How to find the range of $\dfrac{{{x^2}}}{{1 - {x^2}}}$ ?

Answer 1

We are given an expression and asked to find the range of the given expression. The expression is in terms of $x$ so first try to find the value of $x$. Then observe the condition you obtain and check for the set of possible values. This will give you the range for the given expression.

Complete step by step solution:
Given, the expression $\dfrac{{{x^2}}}{{1 - {x^2}}}$.
We are asked to find the range of the given expression.
Let $y = \dfrac{{{x^2}}}{{1 - {x^2}}}$ and try to solve for $x$.
We have,
$y = \dfrac{{{x^2}}}{{1 - {x^2}}}$
$\Rightarrow y = \dfrac{{1 - \left( {1 - {x^2}} \right)}}{{1 - {x^2}}}$
$\Rightarrow y = \dfrac{1}{{1 - {x^2}}} - \dfrac{{\left( {1 - {x^2}} \right)}}{{1 - {x^2}}}$
$\Rightarrow y = \dfrac{1}{{1 - {x^2}}} - 1$
$\Rightarrow y + 1 = \dfrac{1}{{1 - {x^2}}}$
Multiplying both sides of the equation by $1 - {x^2}$ we get,
$\left( {1 - {x^2}} \right)\left( {y + 1} \right) = \dfrac{{\left( {1 - {x^2}} \right)}}{{1 - {x^2}}}$
$\Rightarrow \left( {1 - {x^2}} \right)\left( {y + 1} \right) = 1$
Dividing both sides of the equation by $\left( {y + 1} \right)$ we get,
$\dfrac{{\left( {1 - {x^2}} \right)\left( {y + 1} \right)}}{{y + 1}} = \dfrac{1}{{y + 1}}$
$\Rightarrow \left( {1 - {x^2}} \right) = \dfrac{1}{{y + 1}}$
$\Rightarrow - {x^2} = \dfrac{1}{{y + 1}} - 1$
$\Rightarrow {x^2} = 1 - \dfrac{1}{{\left( {y + 1} \right)}}$
$\Rightarrow {x^2} = \dfrac{{y + 1 - 1}}{{y + 1}}$
$\Rightarrow {x^2} = \dfrac{y}{{y + 1}}$
For the solution to the real the term $\dfrac{y}{{y + 1}}$ must be equal to or greater than zero.
That is,
$\dfrac{y}{{y + 1}} \geqslant 0$
For the above condition, there can be two situations.
1. $y \geqslant 0$ and $y + 1 > 0$ which implies $y \in \left[ {0,\infty } \right)$.
2. $y < 0$ and $y + 1 < 0$ which implies $y \in \left( { - \infty , - 1} \right)$.

Therefore, the range of $f(x) = \dfrac{{{x^2}}}{{1 - {x^2}}}$ is $y \in \left( { - \infty , - 1} \right) \cup \left[ {0,\infty } \right)$.

Note: Range of a function can be defined as the set of all possible values for the output of the function.
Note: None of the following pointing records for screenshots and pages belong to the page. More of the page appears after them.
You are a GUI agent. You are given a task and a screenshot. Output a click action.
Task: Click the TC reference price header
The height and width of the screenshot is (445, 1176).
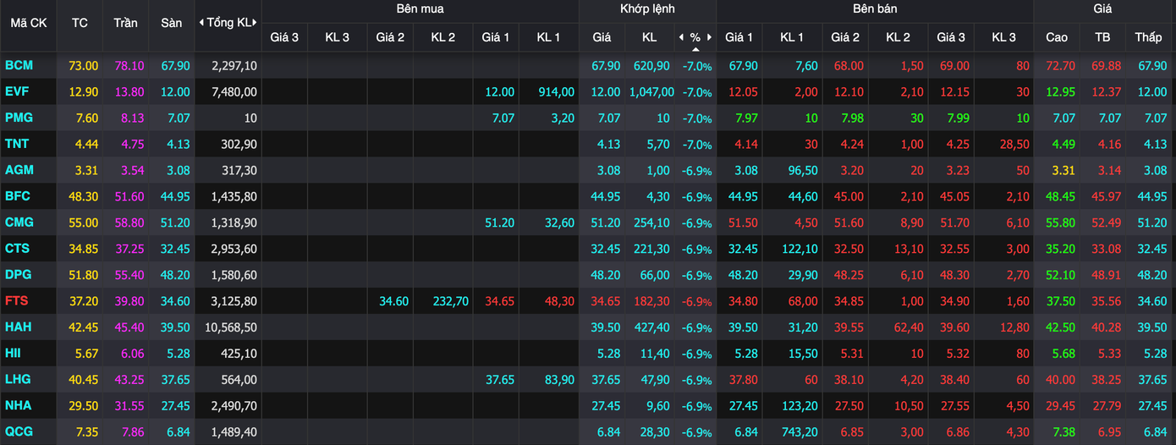[80, 23]
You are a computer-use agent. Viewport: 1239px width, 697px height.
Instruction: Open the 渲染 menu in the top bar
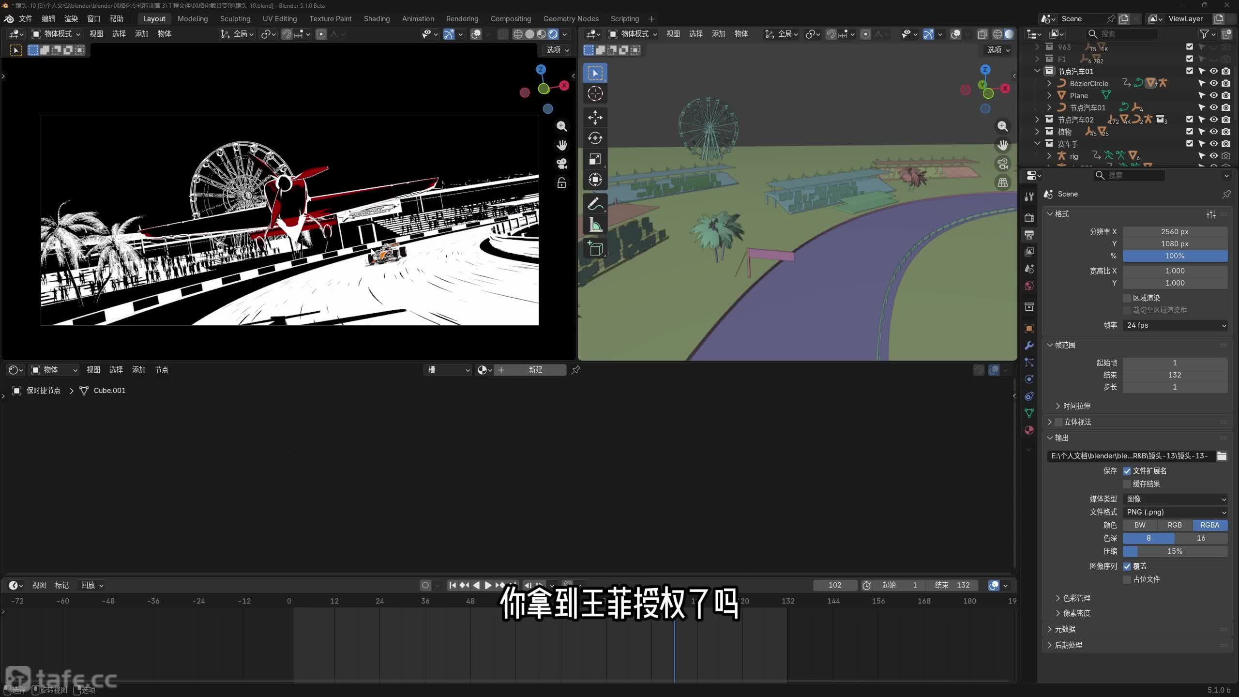click(x=71, y=19)
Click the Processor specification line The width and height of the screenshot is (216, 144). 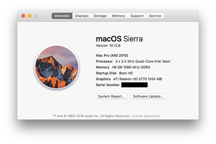click(133, 61)
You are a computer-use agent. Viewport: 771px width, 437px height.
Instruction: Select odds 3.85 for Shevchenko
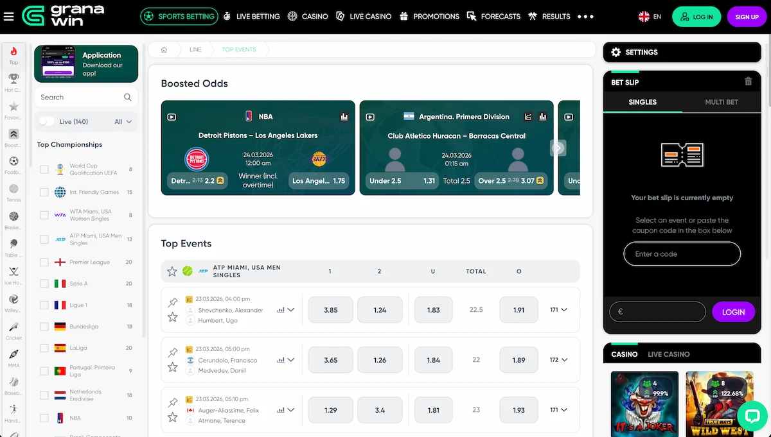[x=331, y=310]
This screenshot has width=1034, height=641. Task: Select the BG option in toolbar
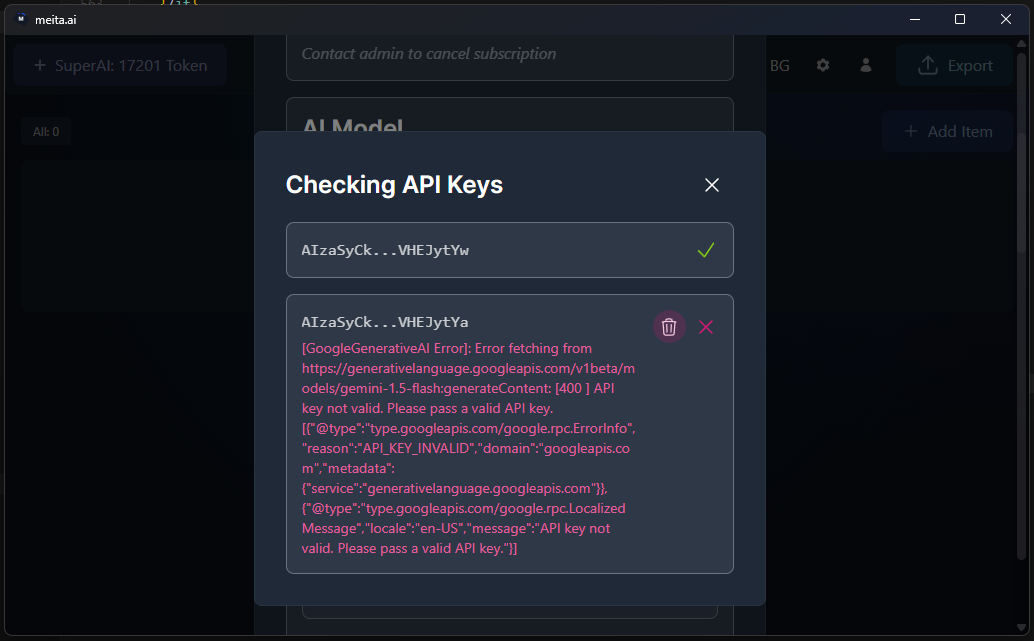[x=779, y=66]
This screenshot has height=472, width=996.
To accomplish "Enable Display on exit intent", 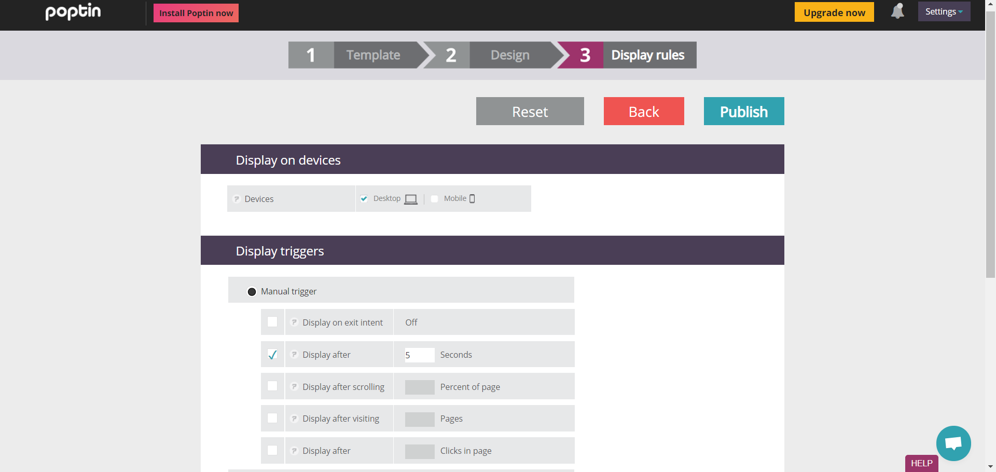I will [272, 322].
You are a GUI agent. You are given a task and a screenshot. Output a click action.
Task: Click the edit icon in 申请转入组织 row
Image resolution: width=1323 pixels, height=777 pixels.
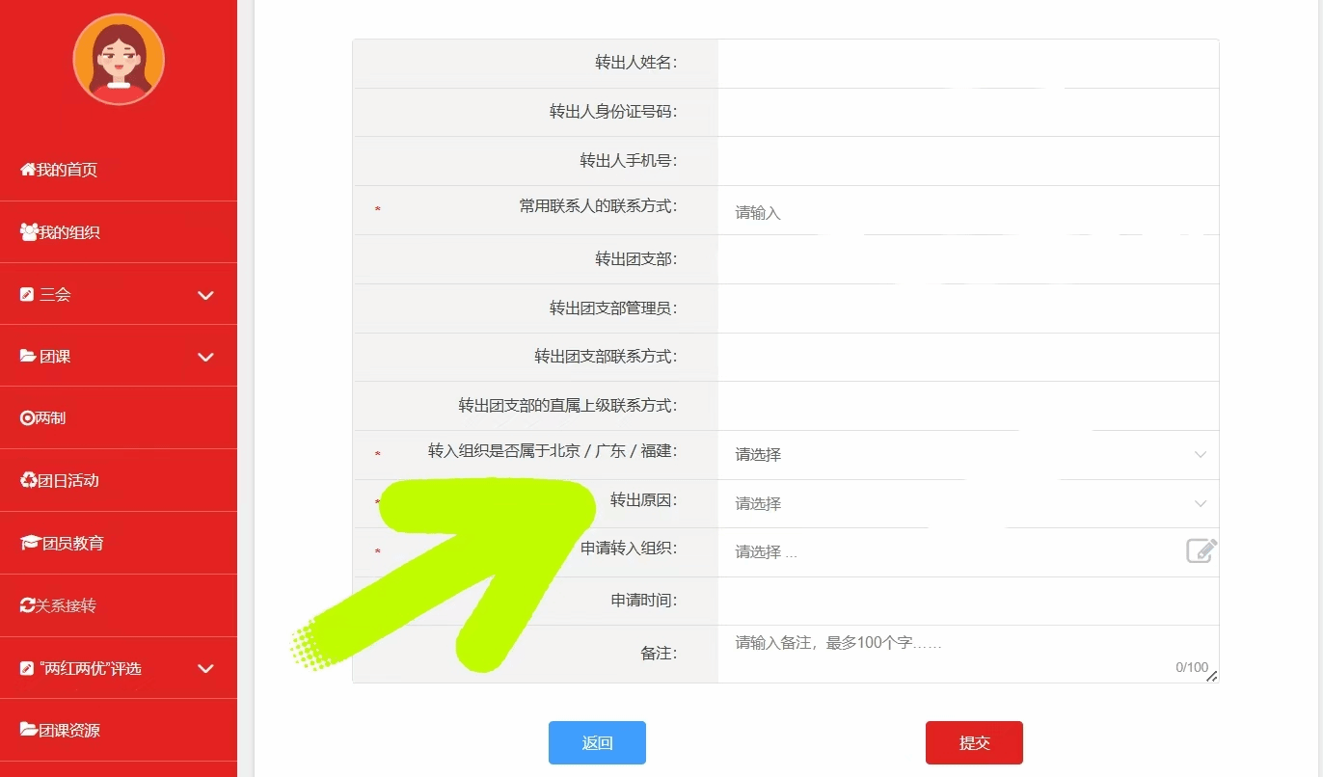[x=1201, y=551]
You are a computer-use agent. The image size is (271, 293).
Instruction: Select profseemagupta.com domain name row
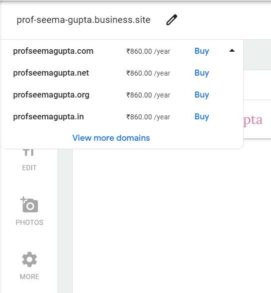pyautogui.click(x=122, y=51)
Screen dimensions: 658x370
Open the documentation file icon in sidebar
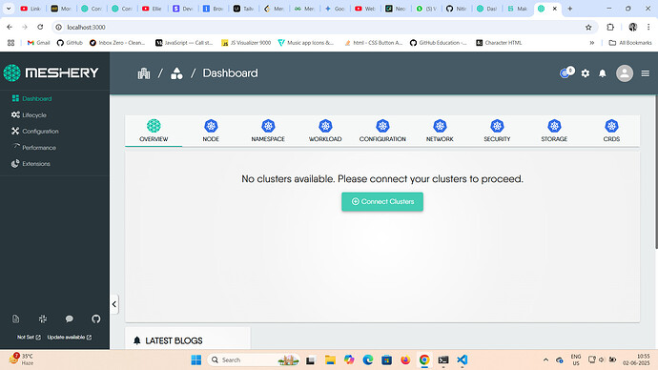15,319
There is another term called domain. Domain of a function is the set of all possible values for the input of the function. While finding the domain and range of a function, remember a few points. First, the denominator of the function cannot be zero as it will make the function infinite and secondly if there is a square root then the number under the square root must be a positive number as if we take the number to be negative the result will be a complex number.